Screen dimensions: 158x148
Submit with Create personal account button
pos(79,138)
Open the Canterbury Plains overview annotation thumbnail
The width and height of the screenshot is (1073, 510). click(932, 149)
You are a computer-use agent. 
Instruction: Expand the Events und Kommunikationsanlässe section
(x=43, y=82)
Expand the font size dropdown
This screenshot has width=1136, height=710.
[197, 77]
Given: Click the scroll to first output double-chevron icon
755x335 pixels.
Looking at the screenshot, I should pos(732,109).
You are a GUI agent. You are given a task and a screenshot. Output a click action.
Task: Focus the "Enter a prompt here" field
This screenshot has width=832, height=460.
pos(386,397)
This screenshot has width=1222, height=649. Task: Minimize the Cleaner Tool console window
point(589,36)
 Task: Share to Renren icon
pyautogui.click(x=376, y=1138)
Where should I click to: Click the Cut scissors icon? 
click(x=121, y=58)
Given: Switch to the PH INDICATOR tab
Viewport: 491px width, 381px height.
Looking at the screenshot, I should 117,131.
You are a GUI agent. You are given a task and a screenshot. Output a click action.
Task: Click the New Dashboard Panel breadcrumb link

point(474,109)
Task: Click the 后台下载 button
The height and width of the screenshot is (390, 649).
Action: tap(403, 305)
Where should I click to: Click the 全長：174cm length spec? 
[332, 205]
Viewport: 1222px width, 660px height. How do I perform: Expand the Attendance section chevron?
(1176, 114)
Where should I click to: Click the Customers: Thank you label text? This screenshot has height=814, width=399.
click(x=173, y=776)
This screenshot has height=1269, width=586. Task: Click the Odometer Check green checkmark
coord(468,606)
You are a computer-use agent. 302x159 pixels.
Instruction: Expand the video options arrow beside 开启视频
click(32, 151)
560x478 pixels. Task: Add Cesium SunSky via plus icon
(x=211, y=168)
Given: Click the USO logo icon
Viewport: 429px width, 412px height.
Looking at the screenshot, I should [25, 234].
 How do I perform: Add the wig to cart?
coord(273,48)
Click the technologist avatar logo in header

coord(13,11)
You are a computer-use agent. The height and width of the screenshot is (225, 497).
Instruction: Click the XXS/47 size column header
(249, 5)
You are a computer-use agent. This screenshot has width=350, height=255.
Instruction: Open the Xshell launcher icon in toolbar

# # #

### Aim of the exercise
Give back, word for word, the lines from the one with "Viewport: 1222px width, 660px" through the last line of the entries, both included, and no other line.

### Exercise solution
Viewport: 1222px width, 660px height. How do I perform: Expand the Attendance section chevron?
(1176, 114)
Where should I click to: Click the Customers: Thank you label text? This screenshot has height=814, width=399.
click(x=173, y=776)
This screenshot has height=1269, width=586. Task: Click the Odometer Check green checkmark
coord(468,606)
You are a computer-use agent. 302x159 pixels.
Instruction: Expand the video options arrow beside 开启视频
click(32, 151)
560x478 pixels. Task: Add Cesium SunSky via plus icon
(x=211, y=168)
Given: Click the USO logo icon
Viewport: 429px width, 412px height.
Looking at the screenshot, I should [25, 234].
 How do I perform: Add the wig to cart?
coord(273,48)
Click the technologist avatar logo in header

coord(13,11)
You are a computer-use agent. The height and width of the screenshot is (225, 497).
Instruction: Click the XXS/47 size column header
(249, 5)
You are a computer-use agent. This screenshot has width=350, height=255.
Instruction: Open the Xshell launcher icon in toolbar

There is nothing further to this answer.